Generates tracer particles with specified properties for a set of \(N\) image pairs. This class generates the starting positions for tracer particles, i.e., the ones used for \(I_1\).

Example:

from pykitPIV import Particle
import numpy as np

# We are going to generate 10 PIV image pairs:
n_images = 10

# Specify size in pixels for each image:
image_size = (128, 512)

# Initialize a particle object:
particles = Particle(n_images=n_images,
                     size=image_size,
                     size_buffer=10,
                     diameters=(2, 4),
                     distances=(1, 2),
                     densities=(0.01, 0.05),
                     diameter_std=(0, 0.1),
                     min_diameter=0.1,
                     seeding_mode='random',
                     dtype=np.float32,
                     random_seed=100)

# Access particle coordinates on the first image:
(height_coordinates, width_coordinates) = particles.particle_coordinates[0]

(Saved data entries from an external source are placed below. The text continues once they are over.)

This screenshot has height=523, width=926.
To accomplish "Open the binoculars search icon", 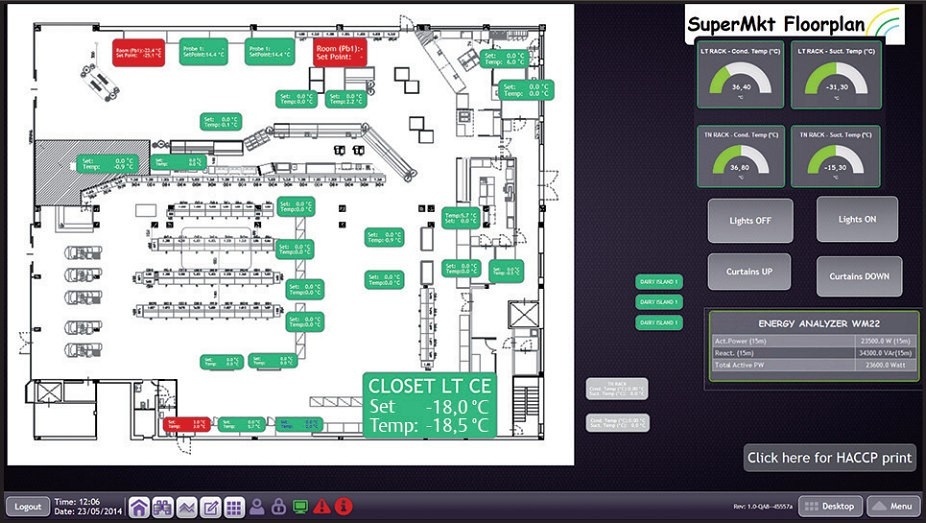I will (162, 506).

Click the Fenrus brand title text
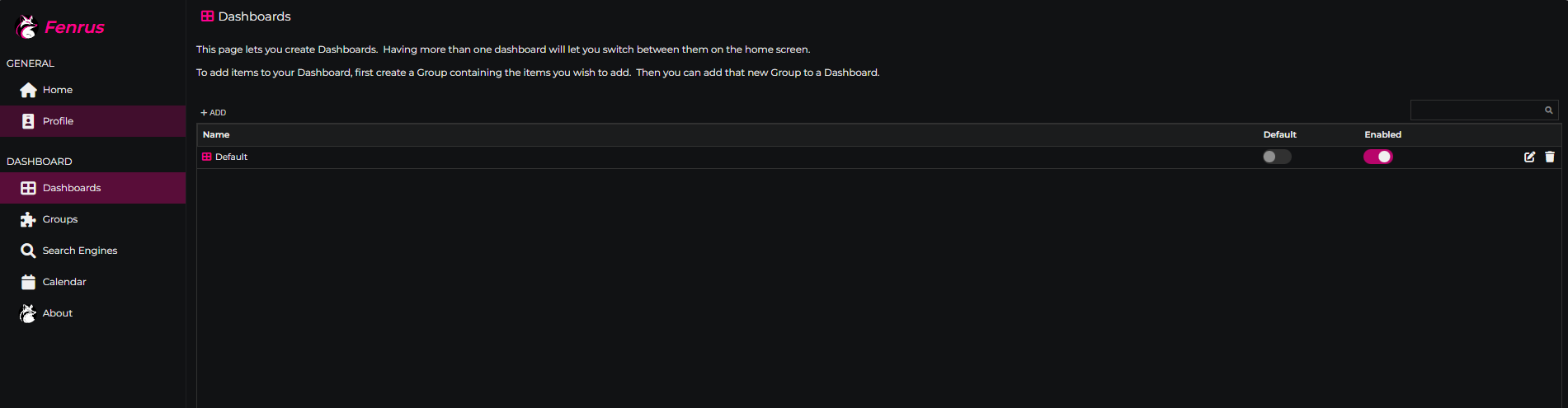(74, 27)
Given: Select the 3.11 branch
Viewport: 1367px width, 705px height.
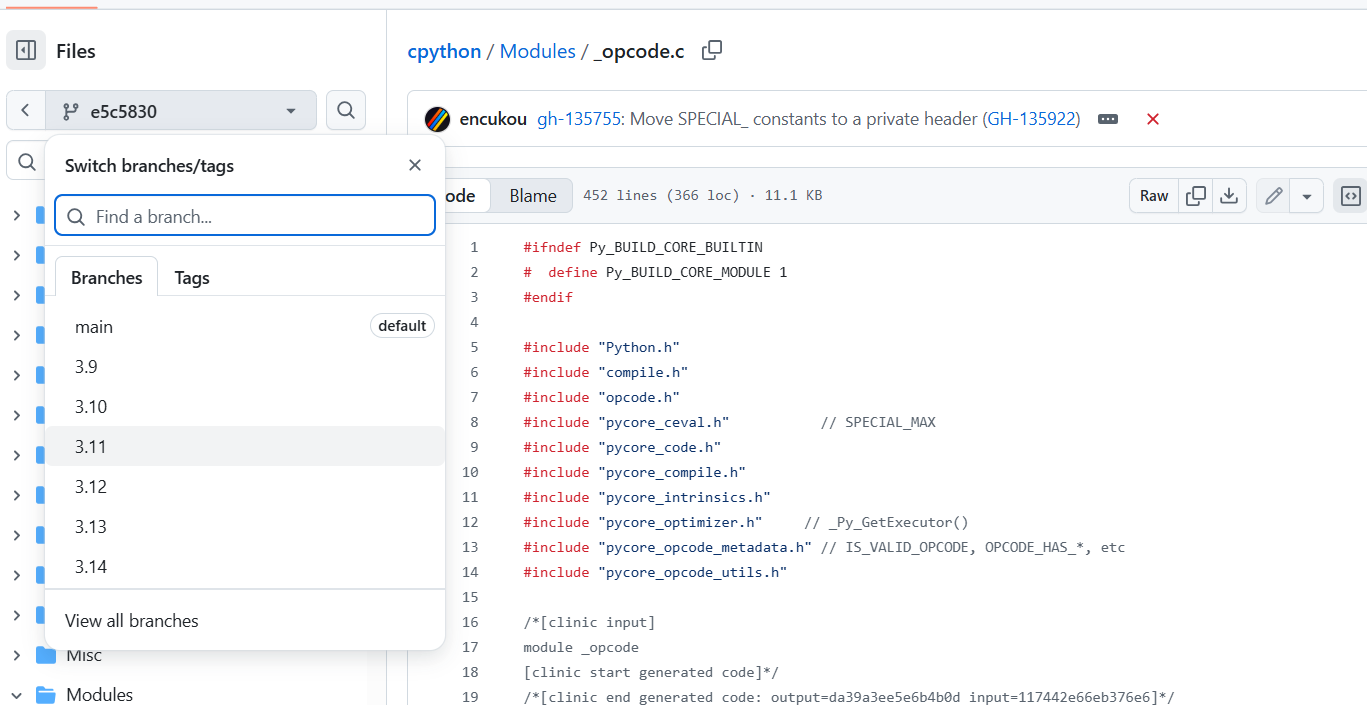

Alternatively, all particle properties can also be made fixed across all \(N\) image pairs by passing integers or floats instead of tuples:

# Initialize a particle object:
particles = Particle(n_images=n_images,
                     size=image_size,
                     size_buffer=10,
                     diameters=2,
                     distances=1,
                     densities=0.1,
                     diameter_std=0.1,
                     min_diameter=0.1,
                     seeding_mode='random',
                     dtype=np.float32,
                     random_seed=100)
../_images/Particle-setting-spectrum.png
Parameters:
  • n_imagesint specifying the number of image pairs, \(N\), to create.

  • size – (optional) tuple of two int elements specifying the size of images in pixels \([\text{px}]\). The first number is the image height, \(H\), the second number is the image width, \(W\).

  • size_buffer – (optional) int specifying the buffer, \(b\), in pixels \([\text{px}]\) to add to the image size in the width and height direction. This number should be approximately equal to the maximum displacement that particles are subject to in order to allow new particles to arrive into the image area and prevent spurious disappearance of particles near image boundaries.

  • diameters – (optional) tuple of two numerical elements specifying the minimum (first element) and maximum (second element) particle diameter in pixels \([\text{px}]\) to randomly sample from across all generated image pairs. Note, that one image pair will be associated with one (fixed) particle diameter, but the random sample between minimum and maximum diameter will generate variation in diameters across \(N\) image pairs. It can also be set to int or float to generate a fixed diameter value across all \(N\) image pairs. You can steer the deviation from that diameter within each single image pair using the diameter_std parameter.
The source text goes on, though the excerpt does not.